# Prompt 1
In the album review, at which festival and in what year did Here We Go Magic spot Thom Yorke and Nigel Godrich in the crowd?
# Prompt 2
From the album review, copy out everything from "This is the" down to "of  Godrich’s production.".
# Prompt 3
Pick up the review of Here We Go Magic's A Different Ship at the point where it stops, and keep writing it.

Album Review: Here We Go Magic – A Different Ship




Much of the crowd was just awakening when Here We Go Magic took to the stage at Glastonbury in 2010, but it was their sighting of a famous pair (“that’s fucking Thom Yorke and Nigel Godrich“) amongst them that unknowingly set the trajectory for A Different Ship. Godrich later appeared at follow up gigs, and while Here We Go Magic had yet to talk of a new record, it was his offer to assist them that changed their minds. While the album was recorded in the wake of a can’t miss opportunity, it’s the band’s strongest release to date.

This is the third album to be recorded under the Here We Go Magic moniker, and only the second to include a full band. While Pigeons was a psych-rock experiment, as front man Luke Temple tried to grasp a certain sound, A Different Ship is a refined counterpart, capitalizing on the band’s ability to densely layer sound and create an album rich in trademarks of  Godrich’s production.

Pigeons-era material has the feel of an accidental jam session, cramming each spare second with sound, but this album utilizes much-needed moments of pause. “Alone But Moving” uses ripples of synths and vocal effects to shake up soft, gorgeous piano, while the tip-toeing of instruments and soaring vocals on the title track unravel into an ending of heavy Godrich-created experiments. The best of this spatial understanding is found in the serene “Over the Ocean”; the story of in-flight pondering uses dreary guitar and quivering keys to warm with Temple’s falsetto, and finishes in an ocean of intangible sound.

# Source data

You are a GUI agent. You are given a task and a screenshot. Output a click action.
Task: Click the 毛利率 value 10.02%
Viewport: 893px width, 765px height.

# Response box 1
Glastonbury, in 2010.

# Response box 2
This is the third album to be recorded under the Here We Go Magic moniker, and only the second to include a full band. While Pigeons was a psych-rock experiment, as front man Luke Temple tried to grasp a certain sound, A Different Ship is a refined counterpart, capitalizing on the band’s ability to densely layer sound and create an album rich in trademarks of  Godrich’s production.

# Response box 3
Even with the newfound production assistance, there’s still an updated version of their signature bustling psychedelia. “I Believe In Action” and “Make Up Your Mind” intermingle stout kickdrums with New Wave synths, and the infectious tale of reluctant love on “How Do I Know” builds a colorful collage of subtle instrumentation. Enhancing their previous sound, Godrich allows for an album that shows us the first realization of what Here We Go Magic can be. This isn’t a new band, just a well-honed new direction.

Essential Tracks: “Alone But Moving” , “Over the Ocean”, and “A Different Ship”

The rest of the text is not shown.